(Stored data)
+ + + + + + +

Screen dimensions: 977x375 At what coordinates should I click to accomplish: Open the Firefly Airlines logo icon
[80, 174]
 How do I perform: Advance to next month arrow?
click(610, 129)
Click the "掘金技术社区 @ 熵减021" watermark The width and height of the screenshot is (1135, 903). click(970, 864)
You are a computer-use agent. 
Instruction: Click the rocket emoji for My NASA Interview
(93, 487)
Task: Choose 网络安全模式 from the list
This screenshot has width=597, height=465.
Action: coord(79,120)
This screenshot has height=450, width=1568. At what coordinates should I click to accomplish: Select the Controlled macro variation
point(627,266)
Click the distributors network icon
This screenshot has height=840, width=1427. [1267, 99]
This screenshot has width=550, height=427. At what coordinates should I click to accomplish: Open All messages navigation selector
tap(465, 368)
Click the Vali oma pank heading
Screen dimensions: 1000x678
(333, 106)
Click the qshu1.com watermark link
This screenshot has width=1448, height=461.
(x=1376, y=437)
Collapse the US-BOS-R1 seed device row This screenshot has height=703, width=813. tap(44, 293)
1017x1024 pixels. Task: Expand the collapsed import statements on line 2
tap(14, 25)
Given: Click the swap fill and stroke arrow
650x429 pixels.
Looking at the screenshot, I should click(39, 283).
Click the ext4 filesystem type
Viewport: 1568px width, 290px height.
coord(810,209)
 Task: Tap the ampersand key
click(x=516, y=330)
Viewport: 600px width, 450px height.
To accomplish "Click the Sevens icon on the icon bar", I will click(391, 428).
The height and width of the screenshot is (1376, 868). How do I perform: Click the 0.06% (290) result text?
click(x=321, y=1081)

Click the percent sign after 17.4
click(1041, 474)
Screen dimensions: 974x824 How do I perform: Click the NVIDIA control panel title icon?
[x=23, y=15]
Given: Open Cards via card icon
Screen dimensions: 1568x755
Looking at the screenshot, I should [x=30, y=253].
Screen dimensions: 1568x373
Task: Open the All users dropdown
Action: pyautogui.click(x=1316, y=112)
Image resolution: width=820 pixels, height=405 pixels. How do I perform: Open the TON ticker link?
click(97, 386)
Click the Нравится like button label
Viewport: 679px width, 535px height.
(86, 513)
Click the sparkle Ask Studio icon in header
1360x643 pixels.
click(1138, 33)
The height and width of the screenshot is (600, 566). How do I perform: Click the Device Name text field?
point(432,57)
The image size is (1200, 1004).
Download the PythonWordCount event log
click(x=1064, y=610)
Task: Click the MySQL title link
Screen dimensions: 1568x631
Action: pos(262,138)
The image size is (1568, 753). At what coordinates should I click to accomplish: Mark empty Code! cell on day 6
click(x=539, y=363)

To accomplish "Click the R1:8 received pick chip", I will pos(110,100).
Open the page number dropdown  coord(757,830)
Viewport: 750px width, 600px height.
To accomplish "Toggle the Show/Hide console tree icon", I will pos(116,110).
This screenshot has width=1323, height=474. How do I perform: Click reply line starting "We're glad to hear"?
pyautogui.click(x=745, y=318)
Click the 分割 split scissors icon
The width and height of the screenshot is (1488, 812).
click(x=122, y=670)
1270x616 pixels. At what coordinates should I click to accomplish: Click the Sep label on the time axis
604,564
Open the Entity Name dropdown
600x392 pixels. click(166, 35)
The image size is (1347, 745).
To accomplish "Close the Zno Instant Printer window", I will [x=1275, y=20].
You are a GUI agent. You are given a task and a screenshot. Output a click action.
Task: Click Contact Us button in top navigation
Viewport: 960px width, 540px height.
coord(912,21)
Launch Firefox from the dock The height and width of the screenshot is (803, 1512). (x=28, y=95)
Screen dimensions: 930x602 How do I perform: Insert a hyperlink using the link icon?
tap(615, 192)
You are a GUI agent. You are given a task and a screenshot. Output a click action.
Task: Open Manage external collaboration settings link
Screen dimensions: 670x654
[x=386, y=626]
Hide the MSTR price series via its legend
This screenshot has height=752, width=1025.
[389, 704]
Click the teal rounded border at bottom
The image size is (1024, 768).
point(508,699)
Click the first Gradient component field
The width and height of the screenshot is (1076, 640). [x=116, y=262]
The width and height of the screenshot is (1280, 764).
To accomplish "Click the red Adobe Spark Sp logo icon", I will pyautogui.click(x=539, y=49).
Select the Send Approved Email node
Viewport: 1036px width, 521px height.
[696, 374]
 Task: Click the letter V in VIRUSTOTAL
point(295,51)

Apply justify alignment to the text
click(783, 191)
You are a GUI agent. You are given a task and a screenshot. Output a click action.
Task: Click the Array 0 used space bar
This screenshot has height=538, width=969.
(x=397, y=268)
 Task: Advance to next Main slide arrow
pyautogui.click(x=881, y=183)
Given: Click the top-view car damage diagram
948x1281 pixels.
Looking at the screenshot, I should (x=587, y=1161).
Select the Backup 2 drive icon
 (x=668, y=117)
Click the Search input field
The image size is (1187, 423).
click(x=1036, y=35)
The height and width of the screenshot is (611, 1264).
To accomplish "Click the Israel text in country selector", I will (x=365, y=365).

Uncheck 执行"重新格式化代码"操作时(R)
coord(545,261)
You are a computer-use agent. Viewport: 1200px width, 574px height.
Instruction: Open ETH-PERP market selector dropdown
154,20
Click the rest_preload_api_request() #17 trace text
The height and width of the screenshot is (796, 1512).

+ + + + + + +

Prompt
Nothing but the lines from the one containing "Open the Entity Name dropdown" through the final line of the data above is to be reproduced, each exactly as written.

Answer to the exercise
Open the Entity Name dropdown
600x392 pixels. click(166, 35)
The image size is (1347, 745).
To accomplish "Close the Zno Instant Printer window", I will [x=1275, y=20].
You are a GUI agent. You are given a task and a screenshot. Output a click action.
Task: Click Contact Us button in top navigation
Viewport: 960px width, 540px height.
coord(912,21)
Launch Firefox from the dock The height and width of the screenshot is (803, 1512). (x=28, y=95)
Screen dimensions: 930x602 How do I perform: Insert a hyperlink using the link icon?
tap(615, 192)
You are a GUI agent. You are given a task and a screenshot. Output a click action.
Task: Open Manage external collaboration settings link
Screen dimensions: 670x654
[x=386, y=626]
Hide the MSTR price series via its legend
This screenshot has height=752, width=1025.
[389, 704]
Click the teal rounded border at bottom
The image size is (1024, 768).
point(508,699)
Click the first Gradient component field
The width and height of the screenshot is (1076, 640). [x=116, y=262]
The width and height of the screenshot is (1280, 764).
To accomplish "Click the red Adobe Spark Sp logo icon", I will pyautogui.click(x=539, y=49).
Select the Send Approved Email node
Viewport: 1036px width, 521px height.
[696, 374]
 Task: Click the letter V in VIRUSTOTAL
point(295,51)

Apply justify alignment to the text
click(783, 191)
You are a GUI agent. You are given a task and a screenshot. Output a click action.
Task: Click the Array 0 used space bar
This screenshot has height=538, width=969.
(x=397, y=268)
 Task: Advance to next Main slide arrow
pyautogui.click(x=881, y=183)
Given: Click the top-view car damage diagram
948x1281 pixels.
Looking at the screenshot, I should (x=587, y=1161).
Select the Backup 2 drive icon
 (x=668, y=117)
Click the Search input field
The image size is (1187, 423).
click(x=1036, y=35)
The height and width of the screenshot is (611, 1264).
To accomplish "Click the Israel text in country selector", I will (x=365, y=365).

Uncheck 执行"重新格式化代码"操作时(R)
coord(545,261)
You are a computer-use agent. Viewport: 1200px width, 574px height.
Instruction: Open ETH-PERP market selector dropdown
154,20
Click the rest_preload_api_request() #17 trace text
The height and width of the screenshot is (796, 1512).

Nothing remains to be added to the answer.